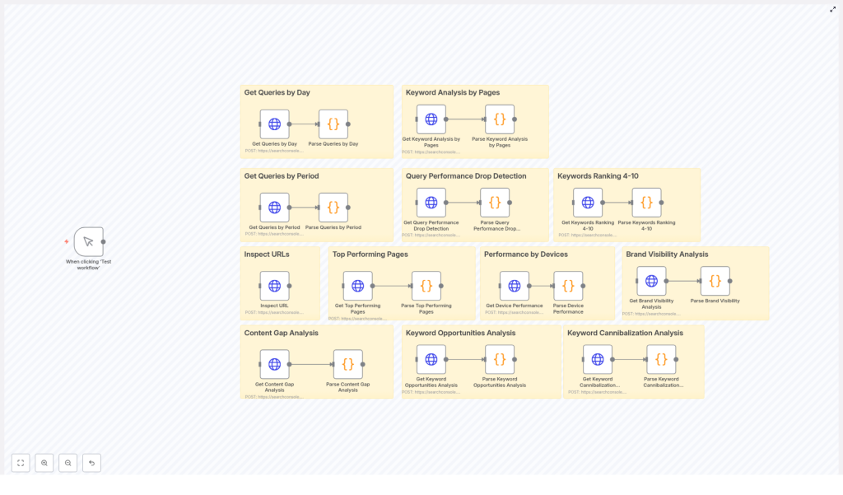
Task: Click the Get Top Performing Pages globe icon
Action: (x=356, y=285)
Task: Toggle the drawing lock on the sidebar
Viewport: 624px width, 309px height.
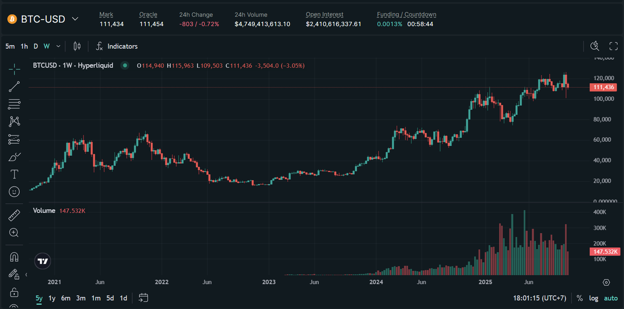Action: point(14,274)
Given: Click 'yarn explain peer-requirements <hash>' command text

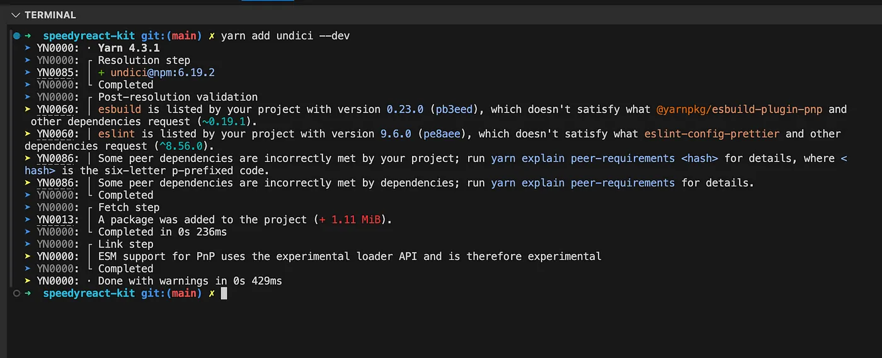Looking at the screenshot, I should point(604,159).
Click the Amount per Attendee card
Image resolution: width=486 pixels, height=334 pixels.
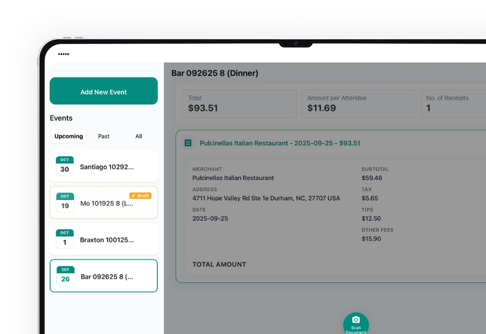[358, 104]
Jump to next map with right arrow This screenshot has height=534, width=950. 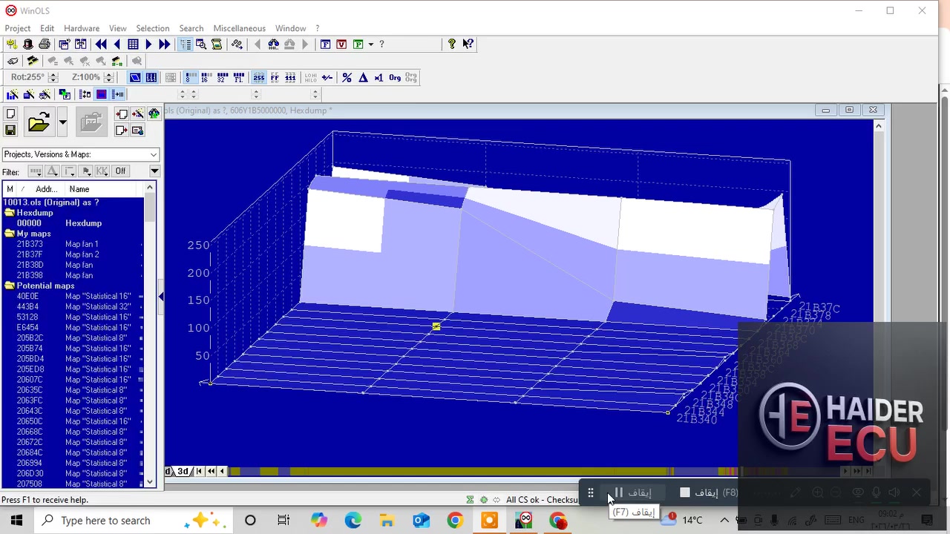[148, 45]
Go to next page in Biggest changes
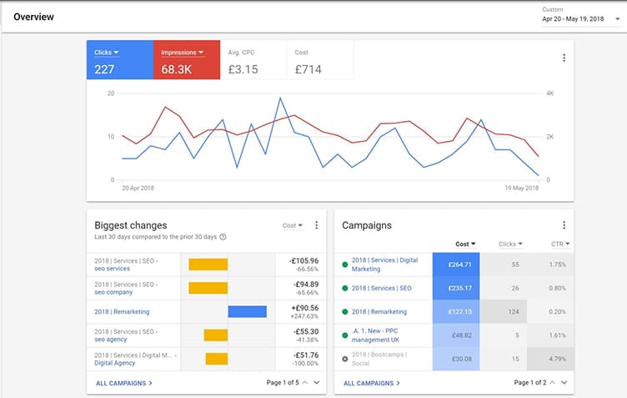Screen dimensions: 627x398 pos(317,382)
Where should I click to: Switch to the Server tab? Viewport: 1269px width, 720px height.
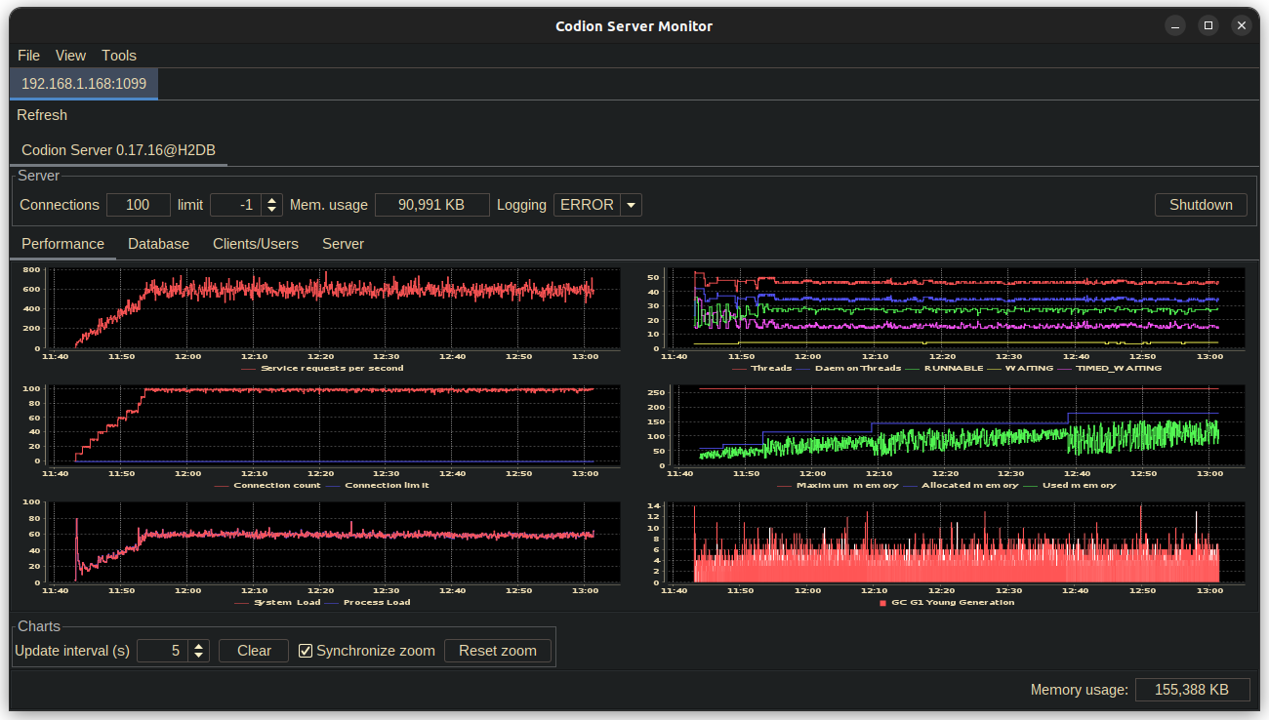tap(343, 243)
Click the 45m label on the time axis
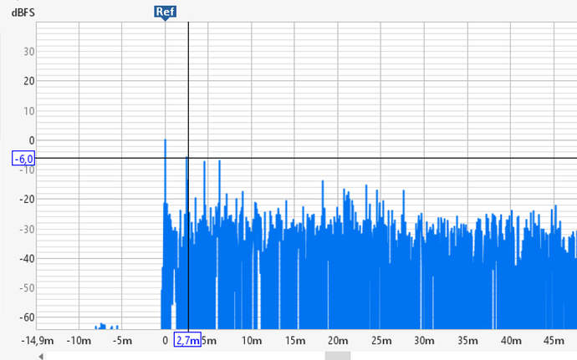 pos(554,340)
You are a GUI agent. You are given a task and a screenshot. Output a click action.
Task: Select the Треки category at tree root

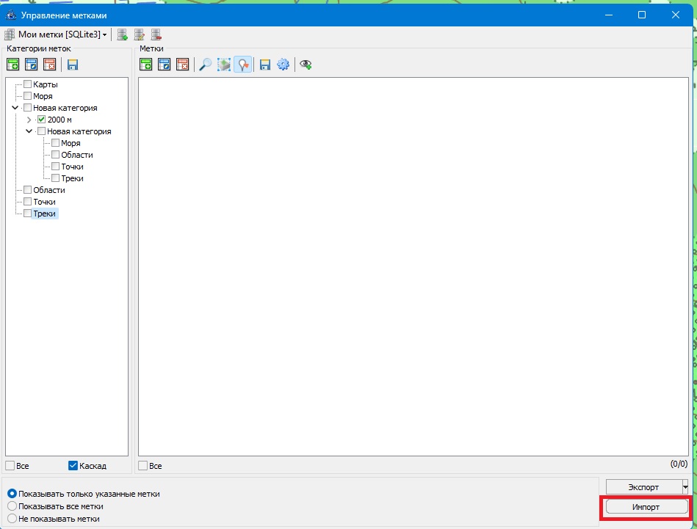point(44,214)
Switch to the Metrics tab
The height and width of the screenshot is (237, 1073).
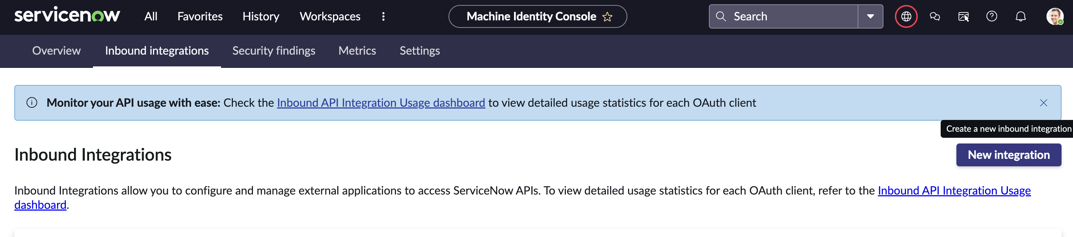click(357, 51)
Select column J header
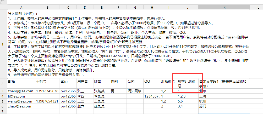The width and height of the screenshot is (263, 114). (188, 8)
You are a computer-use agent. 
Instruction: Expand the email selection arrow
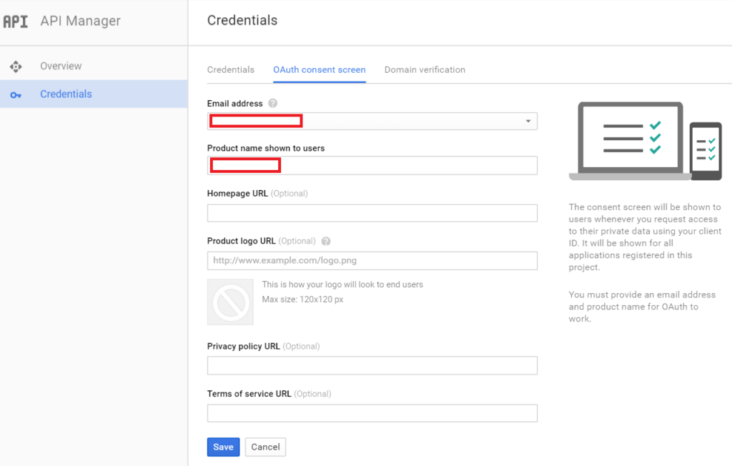527,121

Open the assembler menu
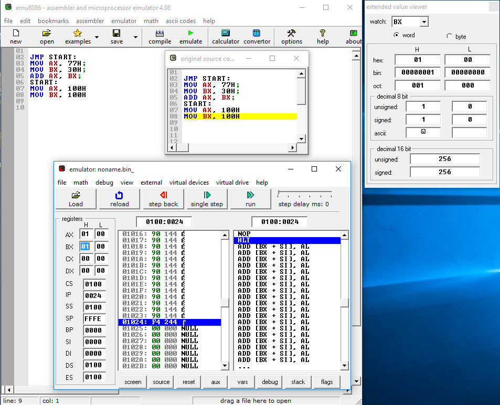(x=90, y=21)
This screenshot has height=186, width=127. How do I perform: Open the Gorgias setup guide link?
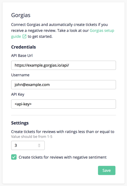click(102, 31)
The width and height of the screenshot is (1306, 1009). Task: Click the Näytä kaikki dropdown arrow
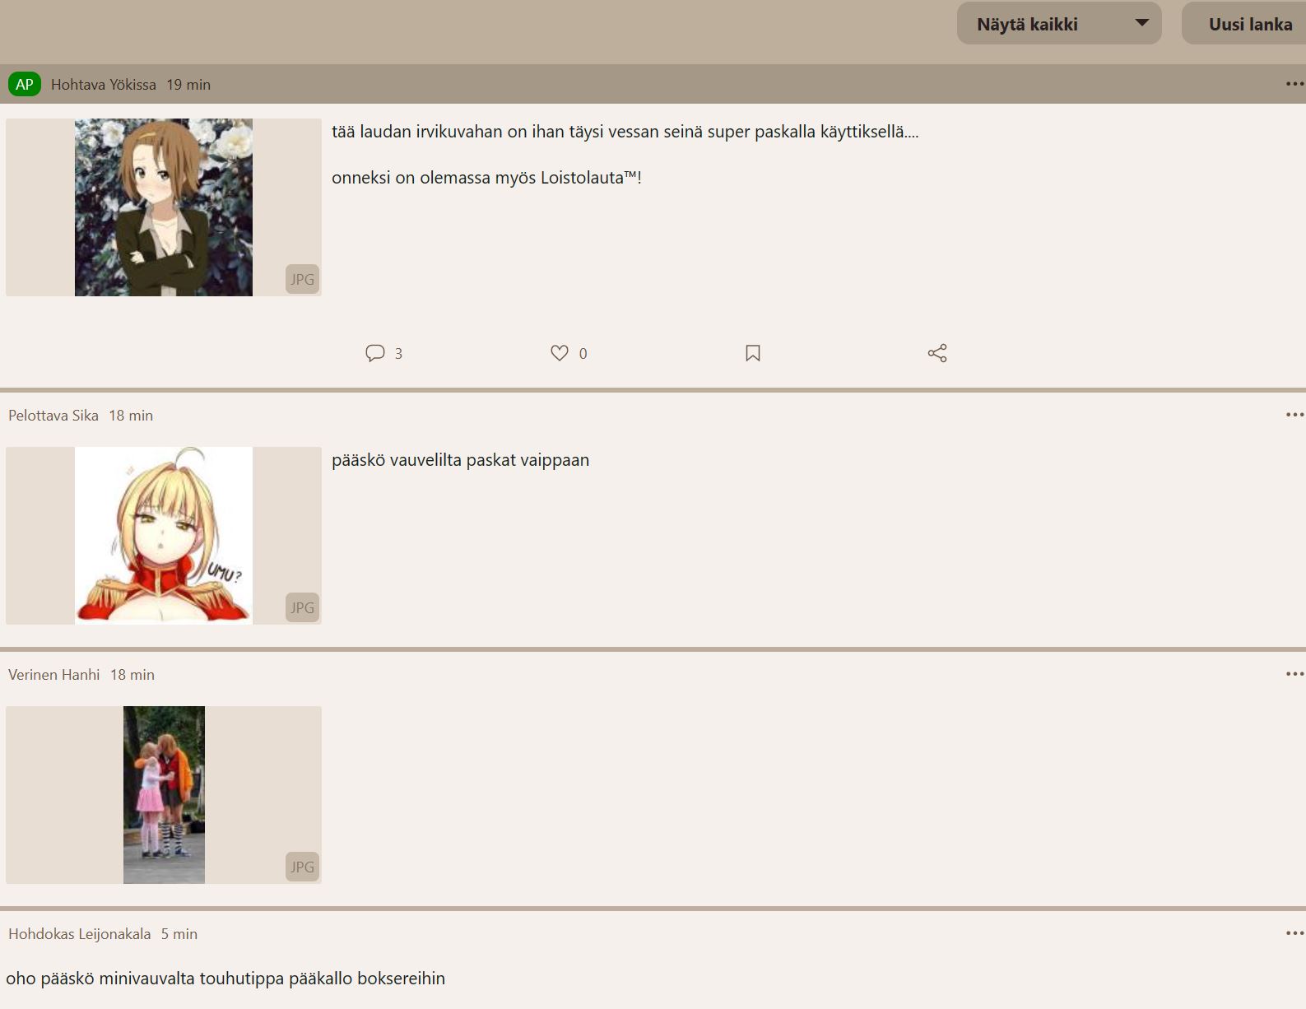[1142, 23]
===============
Go over the records above line by line and count those holding the word "agent". Reply only with the number.

Your response: 2